▸ Consigne
Dans l'article sur la loi SRU, pourquoi le taux de 25 % de logements sociaux fixé par l'article 55 est-il souvent impossible à appliquer ? Répondez en une à trois phrases.

▸ Extrait
***

Adoptée le 13 décembre 2000 sous le gouvernement Jospin, la loi relative à la Solidarité et au Renouvellement Urbain (SRU) se voulait un juste rééquilibrage social dans nos territoires et répondre à la pénurie de logements sociaux. Elle impose à toutes les communes de plus de 3 500 habitants de diversifier leur offre résidentielle à hauteur de 25% au nom de la mixité sociale, sous peine de sanction financière. Quoi de plus normal, serait-on tenté de réagir. Sauf qu’à y regarder de plus près rien n’est simple.
Si la loi SRU est née du bon sentiment de loger les gens, son article 55 fixant le taux de logements sociaux à 25% dans ces communes s’avère aujourd’hui souvent inapplicable, faute de foncier disponible pour cause de cours d’eau, de massifs forestiers ou autres risques naturels. Si quelques maires irréductibles (généralement de droite) refusent, comme un choix politique, la construction d’HLM sur leur commune, il n’en est rien pour la quasi totalité des édiles concernés. C’est le sens de la lettre au nouveau ministre du Logement, Guillaume Kasbarian, que viennent d’adresser, conjointement, les maires des 40 communes des Bouches-du-Rhône déclarées en
« carence » faute d’avoir produit suffisamment de logements sociaux.
Car ce qui est possible ou réaliste dans certaines communes, se révèle impossible ailleurs. A l’exemple de la commune de Cuges-les-Pins dont 80% du territoire sont en zone boisée non constructible, 10% en zone agricole protégée et encore 10% constructibles mais avec des contraintes pour risque de ruissellement. Comment, dans ces conditions, construire les 360 logements sociaux imposés par le quota de 25%. Depuis son élection comme maire (SE) en 2014, Bernard Destrost a fait passer le nombre de logements sociaux de 4,27% à 10,81% mais comment aller au-delà quand le foncier manque ?… Pour autant, le préfet vient encore de sanctionner la commune : une nouvelle amende cette année de quelque 170 000 euros pour « carence » ! Cette application aveugle et autoritaire de l’article 55 de la loi SRU asphyxie injustement le budget communal, déjà très tendu depuis la suppression de la taxe d’habitation.

***

▸ Données fournies

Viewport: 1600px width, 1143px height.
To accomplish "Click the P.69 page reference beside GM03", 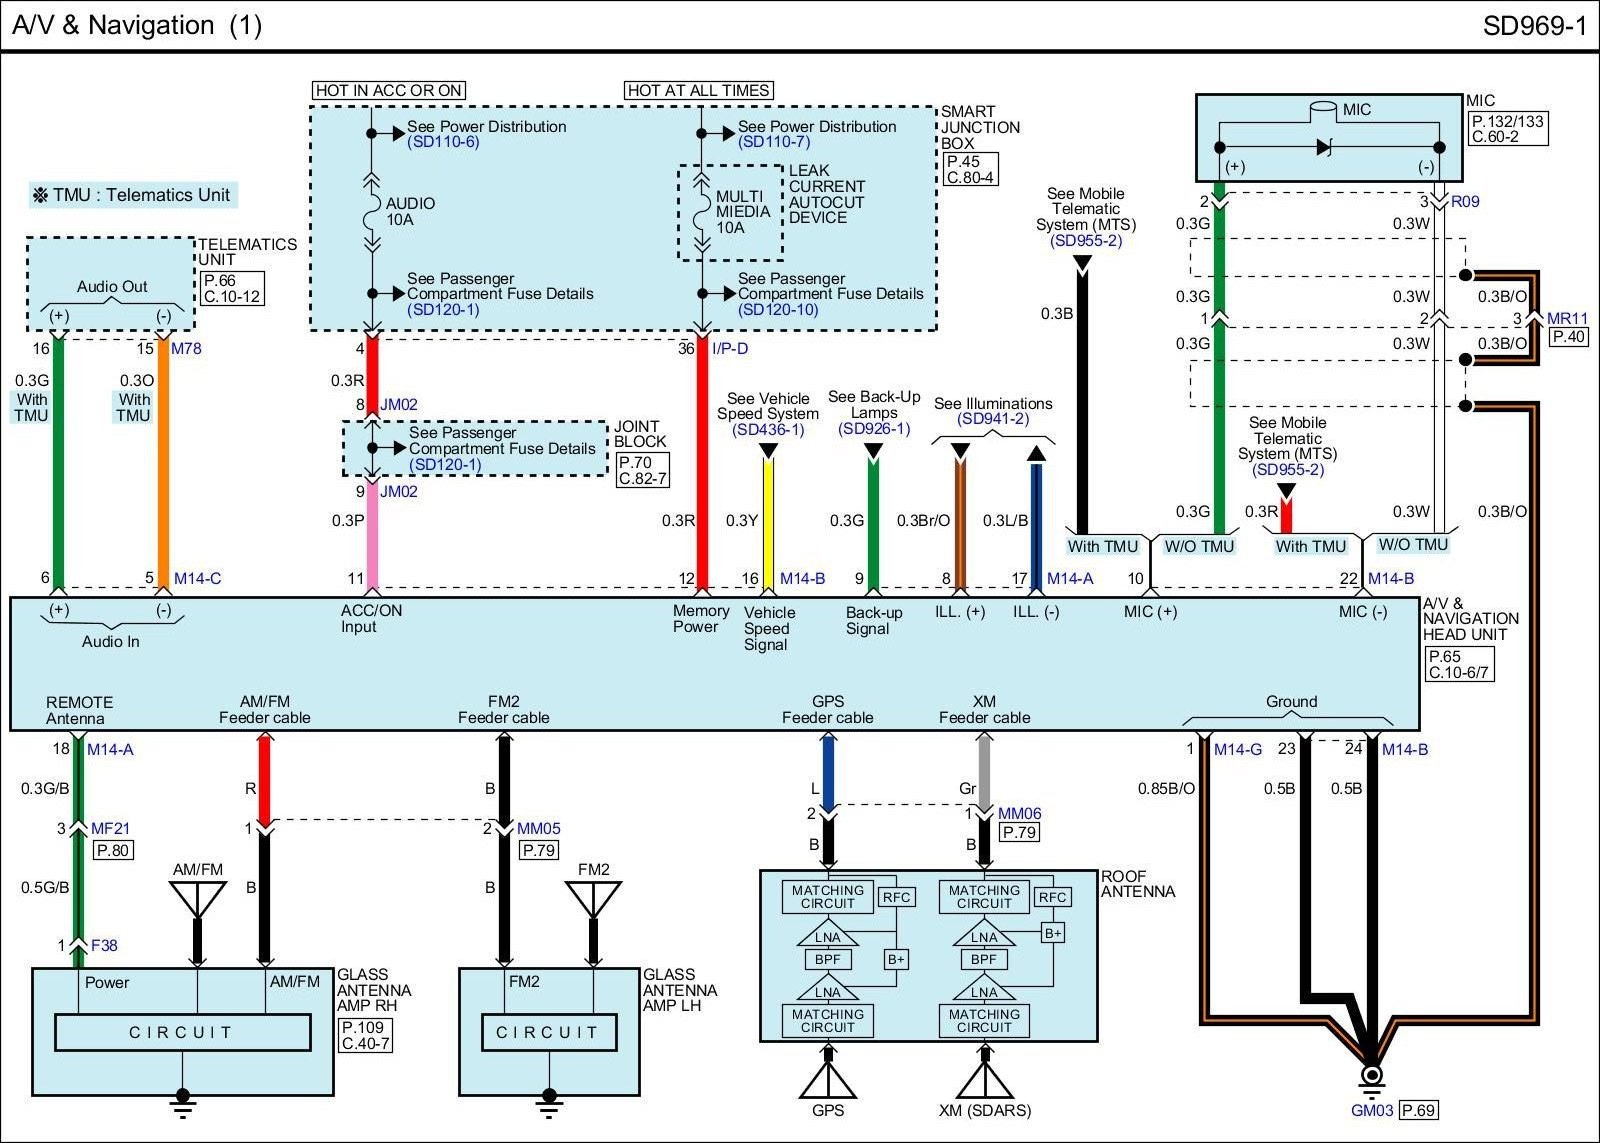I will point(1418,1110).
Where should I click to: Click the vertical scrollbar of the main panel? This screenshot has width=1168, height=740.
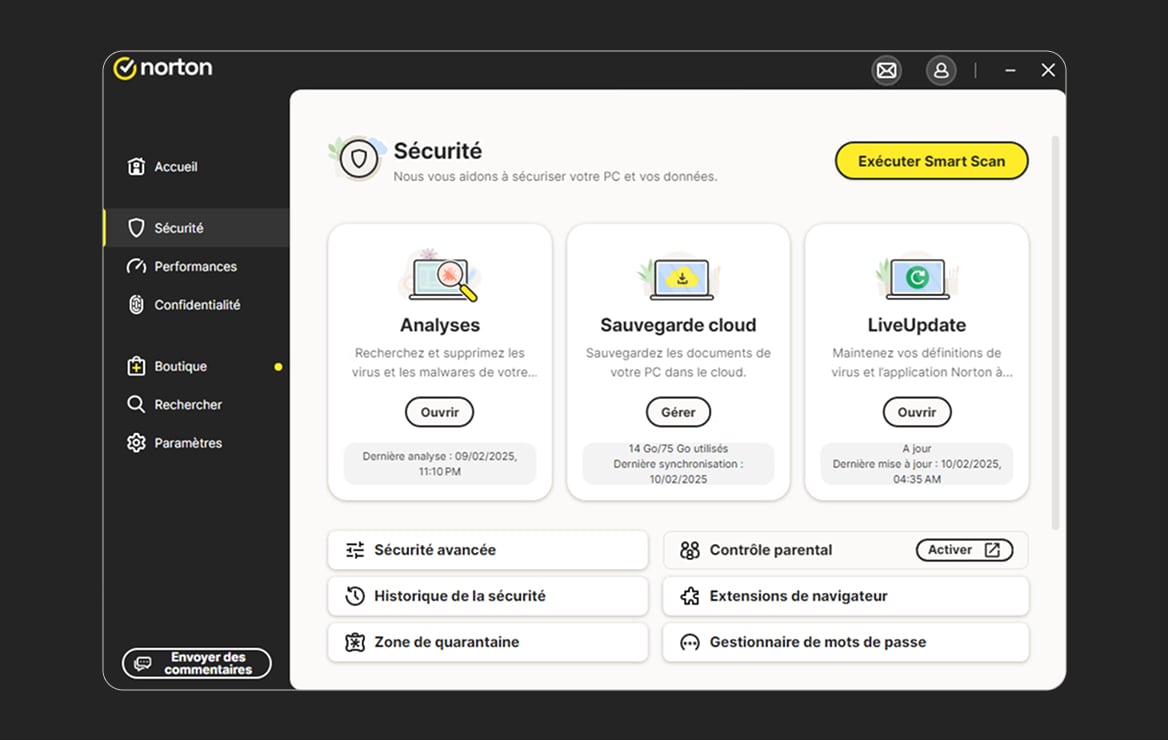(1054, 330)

***

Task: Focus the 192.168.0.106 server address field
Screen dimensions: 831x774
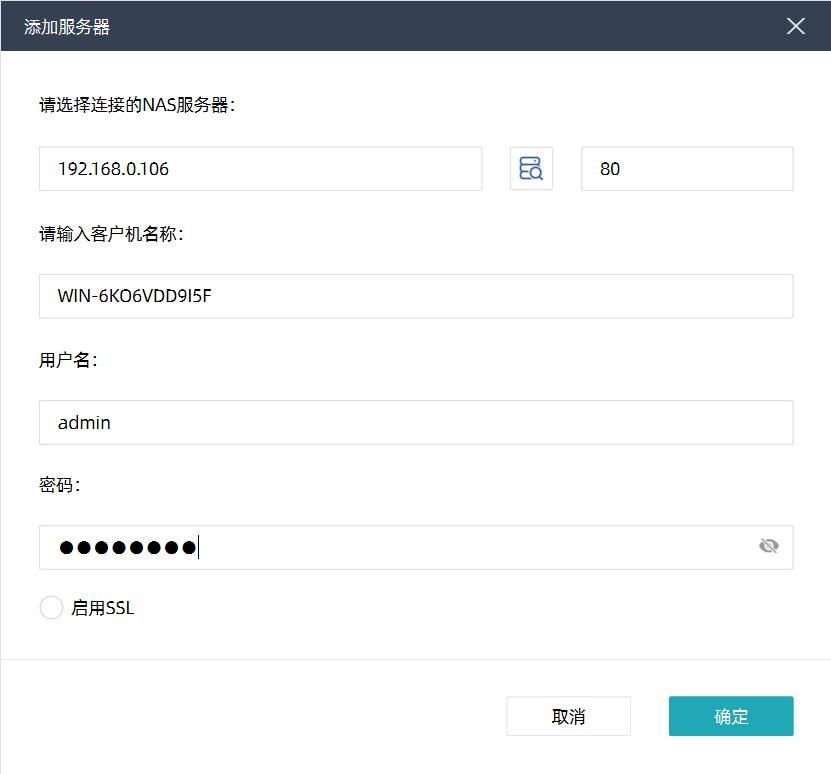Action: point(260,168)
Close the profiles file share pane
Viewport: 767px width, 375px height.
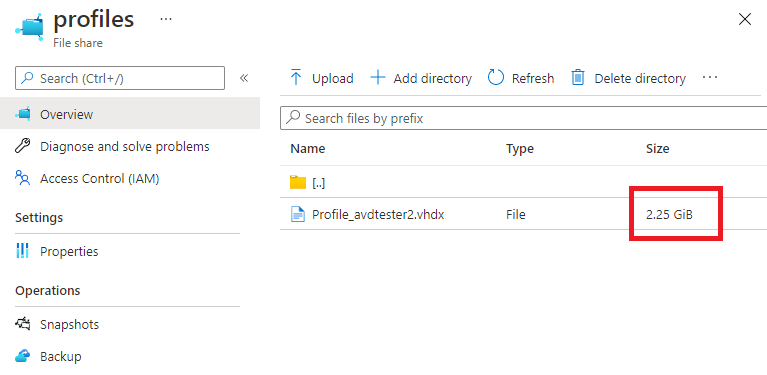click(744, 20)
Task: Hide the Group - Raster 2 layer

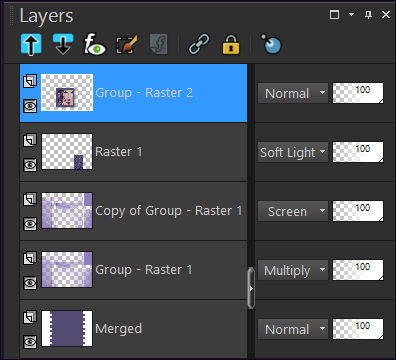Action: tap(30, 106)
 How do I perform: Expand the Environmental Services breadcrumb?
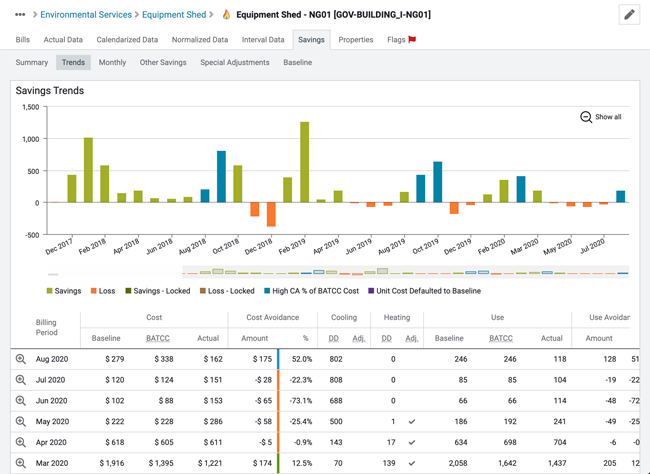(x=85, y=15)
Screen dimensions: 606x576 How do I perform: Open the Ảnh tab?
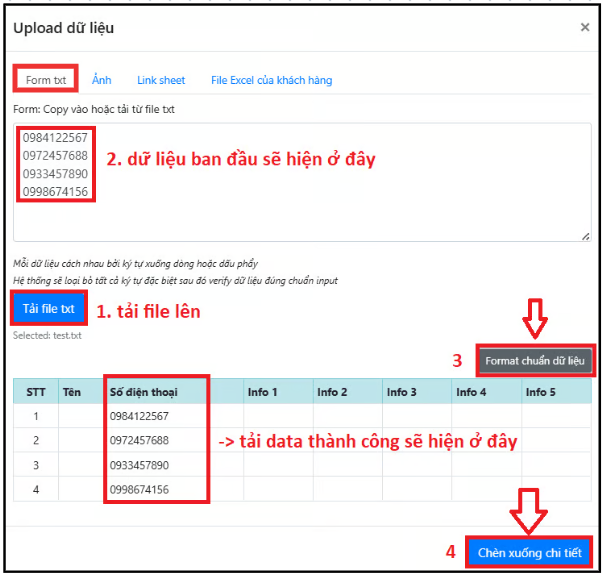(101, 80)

***

▸ Résultat
Les communes manquent souvent de terrains où construire, à cause de cours d'eau, de massifs forestiers ou d'autres risques naturels.